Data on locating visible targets
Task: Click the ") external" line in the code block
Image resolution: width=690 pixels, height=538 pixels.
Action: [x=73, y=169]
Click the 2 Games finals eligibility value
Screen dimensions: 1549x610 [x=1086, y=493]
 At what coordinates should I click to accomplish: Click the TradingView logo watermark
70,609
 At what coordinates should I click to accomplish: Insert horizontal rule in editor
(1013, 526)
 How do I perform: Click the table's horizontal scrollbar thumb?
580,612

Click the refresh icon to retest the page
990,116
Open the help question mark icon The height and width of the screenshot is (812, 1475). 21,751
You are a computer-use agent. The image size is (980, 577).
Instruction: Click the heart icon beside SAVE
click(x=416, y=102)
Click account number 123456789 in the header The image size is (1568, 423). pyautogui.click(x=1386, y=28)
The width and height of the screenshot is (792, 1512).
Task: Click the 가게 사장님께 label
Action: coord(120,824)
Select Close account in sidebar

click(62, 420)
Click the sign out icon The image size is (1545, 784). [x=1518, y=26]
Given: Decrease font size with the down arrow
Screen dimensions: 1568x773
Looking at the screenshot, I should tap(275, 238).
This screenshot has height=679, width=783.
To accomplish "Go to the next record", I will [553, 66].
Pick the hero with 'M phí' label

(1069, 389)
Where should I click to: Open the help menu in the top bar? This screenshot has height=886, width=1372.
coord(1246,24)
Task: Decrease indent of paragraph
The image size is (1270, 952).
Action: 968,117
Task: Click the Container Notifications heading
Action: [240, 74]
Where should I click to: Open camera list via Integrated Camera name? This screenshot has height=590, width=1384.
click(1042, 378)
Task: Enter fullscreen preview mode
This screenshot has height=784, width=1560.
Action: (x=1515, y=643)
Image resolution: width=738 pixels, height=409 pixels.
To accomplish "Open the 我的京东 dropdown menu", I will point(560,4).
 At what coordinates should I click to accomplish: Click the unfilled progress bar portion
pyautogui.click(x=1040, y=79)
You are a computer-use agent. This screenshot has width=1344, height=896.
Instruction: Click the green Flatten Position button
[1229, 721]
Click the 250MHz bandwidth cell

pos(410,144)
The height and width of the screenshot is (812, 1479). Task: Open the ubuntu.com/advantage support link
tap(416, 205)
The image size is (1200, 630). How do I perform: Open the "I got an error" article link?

Exercise directions => Write out the listing exactly as it appears, from the line containing "progress bar portion" down to the end of the listing.

Solution for this task =>
 At what coordinates should I click to accomplish: Click the unfilled progress bar portion
pyautogui.click(x=1040, y=79)
You are a computer-use agent. This screenshot has width=1344, height=896.
Instruction: Click the green Flatten Position button
[1229, 721]
Click the 250MHz bandwidth cell

pos(410,144)
The height and width of the screenshot is (812, 1479). Task: Open the ubuntu.com/advantage support link
tap(416, 205)
The image size is (1200, 630). How do I perform: Open the "I got an error" article link?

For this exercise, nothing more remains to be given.